Ahn Do (Inpress magazine march 2000)

Born in Vietnam and raised in the Sydney western suburb of Yagoona, Ahn Do isn't your run-of-the-mill comedian. In 1999 he had a big year, winning the Sydney Comic Of The Year award as well as the NSW final of Raw Comedy. He's currently in Melbourne to do his very first solo show in Melbourne. Let's make him welcome, Mr Ahn Do, and his show 'Much Ahn Do About Nothing'.

Tell us about your show?

It has nothing to do with Shakespeare, by the way. I should write a Shakespeare gag so I can legitimately have that in the title. I know nothing about Shakespeare. Maybe I should do someting on chuppa chups instead: 'To lick or not to lick?'

You could wear some Renaissance clothing.

I grew up in Sydney, Yagoona. It's the Melbourne equivalent to Broadmeadows.
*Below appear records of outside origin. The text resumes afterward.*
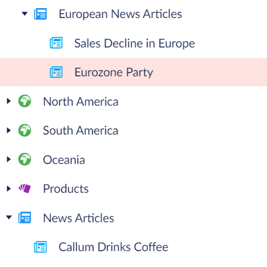
Task: Click the Sales Decline in Europe article icon
Action: click(x=56, y=43)
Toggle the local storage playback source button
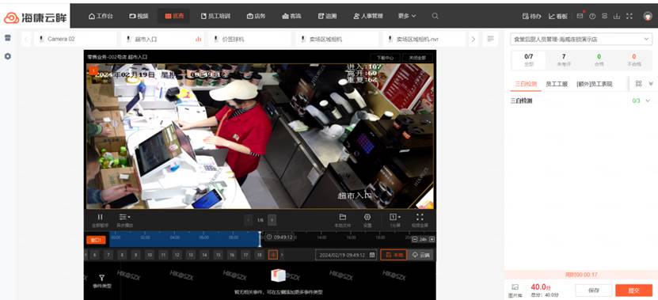This screenshot has width=658, height=300. coord(394,255)
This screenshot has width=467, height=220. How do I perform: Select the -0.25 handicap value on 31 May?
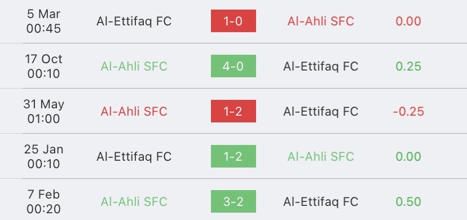pos(408,112)
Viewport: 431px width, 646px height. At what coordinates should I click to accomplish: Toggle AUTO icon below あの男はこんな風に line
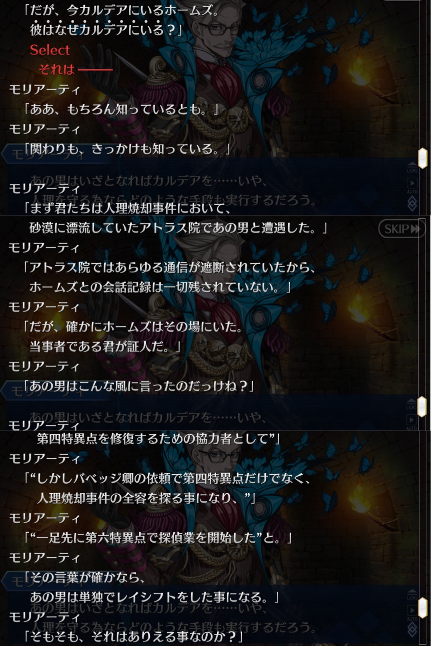[x=412, y=422]
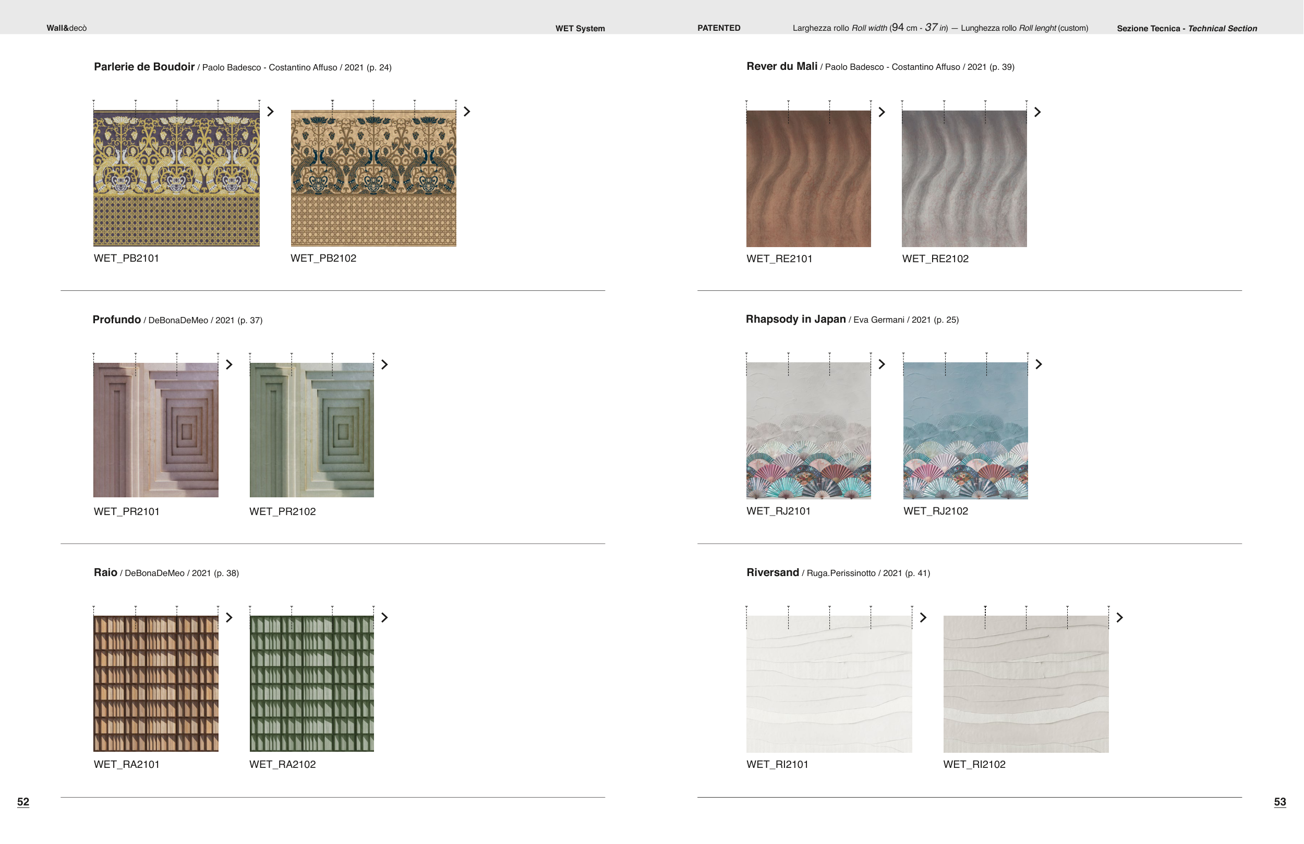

So you won't see me in any Shakespeare stuff, you'll see me in flannelette tights. If any tights at all, they'd be flanny. Which would be very uncomfortable. The show's an autobiographical show, and being 22, most of that is childhood experiences. Getting up to a bit of stuff. I used to cut school a lot. At my graduation dinner I won a prize for the most absent in the school year. Yeah I know that because my friend told me. [boom boom - ed] Hey, there it is! I'll throw you a few gags if you want to put 'em in. You might just go, 'no, that doesn't read well, that looks like shit on paper'. The show's about weird and crazy things that happened to me, like the time I paid my water and electicity bill together and got electrocuted. Yeah, that's crazy isn't it? Like the time I drove my Datsun over the Sydney Harbour bridge and the toll guy gave me two bucks.

I've got a bit of politics in it in relation to mandatory sentencing. Well, I learnt at school that when the First Fleet came over to Australia there were two grave injustices: the first is the mistreatment of the natives and the second was the mistreatment of the children of the first fleet. Kids as young as 12 and 14 being put away for stealing biscuits. Somehow, 200 years later we've managed to combine both of those injustices in what's happening today. I talk a lot about that, but the bottom line is the show is funny.

So, what's funny for you?

Things in life that you don't see and it's obvious to you once you point it out. Like, you wonder whether colour blind peole find the rubics cube much easier than others. I love doing comedy in Melbourne. Melbourne audiences are the nicest. No, nice isn't good enough for Melbourne audiences. They're comedy and theatre literate. In Sydney, they just want gags, in 20 seconds. In Melbourne you guys give us the time so we can show you a bit about ourselves...They tell us about ourselves and the artists really go deeper, and it's funnier at a much deeper level. I actually pump out gags really fast, that's just being a Sydney comic I guess, I've had to, that's training ground. But having the audience do that I can talk about things that really matter tome.